# Task prompt
Repeat verbatim the part of the listing that opens with the line containing "Screen dimensions: 1280x720" and closes with the line containing "click(633, 32)", including both of those lines.

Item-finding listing
= = = = = = =
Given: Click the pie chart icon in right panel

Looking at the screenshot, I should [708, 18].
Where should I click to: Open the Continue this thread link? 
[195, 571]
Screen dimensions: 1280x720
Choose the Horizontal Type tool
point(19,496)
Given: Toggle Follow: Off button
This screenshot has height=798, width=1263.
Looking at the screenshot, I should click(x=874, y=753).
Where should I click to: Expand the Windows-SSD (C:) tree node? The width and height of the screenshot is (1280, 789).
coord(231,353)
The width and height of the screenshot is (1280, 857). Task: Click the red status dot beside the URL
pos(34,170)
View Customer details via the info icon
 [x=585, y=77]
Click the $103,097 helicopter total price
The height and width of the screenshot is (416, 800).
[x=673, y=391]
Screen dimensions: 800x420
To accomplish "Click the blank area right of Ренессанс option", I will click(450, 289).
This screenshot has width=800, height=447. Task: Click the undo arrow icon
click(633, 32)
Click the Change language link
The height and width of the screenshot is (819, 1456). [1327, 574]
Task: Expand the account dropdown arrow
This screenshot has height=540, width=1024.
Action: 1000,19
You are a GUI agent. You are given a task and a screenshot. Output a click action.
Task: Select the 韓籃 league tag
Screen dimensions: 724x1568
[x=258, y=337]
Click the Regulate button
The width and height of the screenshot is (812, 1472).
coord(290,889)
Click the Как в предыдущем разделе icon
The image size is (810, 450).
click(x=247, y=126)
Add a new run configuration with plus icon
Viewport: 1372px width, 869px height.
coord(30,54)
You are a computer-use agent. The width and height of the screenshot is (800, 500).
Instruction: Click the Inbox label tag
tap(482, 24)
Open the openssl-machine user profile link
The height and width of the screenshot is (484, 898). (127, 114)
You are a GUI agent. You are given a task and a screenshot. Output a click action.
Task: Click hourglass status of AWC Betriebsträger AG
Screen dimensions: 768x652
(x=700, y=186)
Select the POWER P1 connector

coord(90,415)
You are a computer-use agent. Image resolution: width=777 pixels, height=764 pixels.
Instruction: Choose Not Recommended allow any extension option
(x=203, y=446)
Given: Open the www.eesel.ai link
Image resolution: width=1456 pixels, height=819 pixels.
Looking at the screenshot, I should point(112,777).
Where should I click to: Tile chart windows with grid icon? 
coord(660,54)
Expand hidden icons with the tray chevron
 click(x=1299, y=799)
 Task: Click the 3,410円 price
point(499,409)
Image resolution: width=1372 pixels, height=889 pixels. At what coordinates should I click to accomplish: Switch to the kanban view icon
= = = = = = =
# Exercise answer
Screen dimensions: 1280x720
Choose the Horizontal Type tool
point(19,496)
Given: Toggle Follow: Off button
This screenshot has height=798, width=1263.
Looking at the screenshot, I should click(x=874, y=753).
Where should I click to: Expand the Windows-SSD (C:) tree node? The width and height of the screenshot is (1280, 789).
coord(231,353)
The width and height of the screenshot is (1280, 857). Task: Click the red status dot beside the URL
pos(34,170)
View Customer details via the info icon
 [x=585, y=77]
Click the $103,097 helicopter total price
The height and width of the screenshot is (416, 800).
[x=673, y=391]
Screen dimensions: 800x420
To accomplish "Click the blank area right of Ренессанс option", I will click(450, 289).
This screenshot has width=800, height=447. Task: Click the undo arrow icon
click(633, 32)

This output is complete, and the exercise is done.